§ **What you need to do**:
Go through the material below, find each line with the word "agent", and copy those lines.
··········
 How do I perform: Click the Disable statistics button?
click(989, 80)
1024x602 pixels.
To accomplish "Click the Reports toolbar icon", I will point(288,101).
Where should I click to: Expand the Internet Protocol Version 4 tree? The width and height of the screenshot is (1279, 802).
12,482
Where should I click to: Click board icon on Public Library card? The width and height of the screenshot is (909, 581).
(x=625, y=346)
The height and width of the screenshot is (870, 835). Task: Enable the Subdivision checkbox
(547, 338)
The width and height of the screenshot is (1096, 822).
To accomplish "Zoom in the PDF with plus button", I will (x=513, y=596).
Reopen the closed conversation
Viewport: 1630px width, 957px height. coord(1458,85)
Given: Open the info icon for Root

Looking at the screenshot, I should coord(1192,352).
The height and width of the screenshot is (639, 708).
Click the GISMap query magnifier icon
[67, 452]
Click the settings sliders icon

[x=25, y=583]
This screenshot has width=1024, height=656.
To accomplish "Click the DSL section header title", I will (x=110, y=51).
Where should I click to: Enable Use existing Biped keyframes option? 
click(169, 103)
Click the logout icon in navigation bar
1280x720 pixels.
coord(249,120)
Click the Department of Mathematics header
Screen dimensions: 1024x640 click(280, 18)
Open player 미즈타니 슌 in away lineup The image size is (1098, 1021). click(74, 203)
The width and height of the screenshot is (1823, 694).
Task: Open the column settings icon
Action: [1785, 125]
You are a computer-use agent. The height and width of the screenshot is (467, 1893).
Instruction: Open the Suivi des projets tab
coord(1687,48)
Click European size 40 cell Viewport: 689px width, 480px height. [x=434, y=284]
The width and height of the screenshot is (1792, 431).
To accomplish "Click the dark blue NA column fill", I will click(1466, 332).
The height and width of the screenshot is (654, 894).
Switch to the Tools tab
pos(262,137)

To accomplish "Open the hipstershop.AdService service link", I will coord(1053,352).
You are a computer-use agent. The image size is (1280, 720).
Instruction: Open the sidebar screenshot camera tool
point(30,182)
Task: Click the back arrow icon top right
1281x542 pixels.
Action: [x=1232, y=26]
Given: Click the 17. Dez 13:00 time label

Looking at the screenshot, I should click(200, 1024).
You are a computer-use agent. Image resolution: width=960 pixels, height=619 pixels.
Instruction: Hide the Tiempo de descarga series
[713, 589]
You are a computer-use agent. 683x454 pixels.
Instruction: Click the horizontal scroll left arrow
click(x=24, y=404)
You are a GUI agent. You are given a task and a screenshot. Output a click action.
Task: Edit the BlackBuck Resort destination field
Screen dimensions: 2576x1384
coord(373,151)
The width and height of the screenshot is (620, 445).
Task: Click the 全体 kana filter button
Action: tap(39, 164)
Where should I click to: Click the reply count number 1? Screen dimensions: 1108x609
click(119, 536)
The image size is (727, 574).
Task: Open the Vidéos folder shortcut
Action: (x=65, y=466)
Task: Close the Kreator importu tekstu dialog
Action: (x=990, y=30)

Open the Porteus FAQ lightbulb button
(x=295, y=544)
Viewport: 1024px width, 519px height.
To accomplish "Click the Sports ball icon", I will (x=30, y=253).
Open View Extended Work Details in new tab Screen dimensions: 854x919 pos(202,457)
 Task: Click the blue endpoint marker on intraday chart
··········
§ **Your response**:
You are a computer-use agent. The height and width of the screenshot is (467, 1893).
You are a computer-use agent. The image size is (1280, 720).
You are a computer-use agent. Image resolution: width=960 pixels, height=619 pixels.
You are a computer-use agent. 683x454 pixels.
You are a GUI agent. You are given a task and a screenshot. Output a click action.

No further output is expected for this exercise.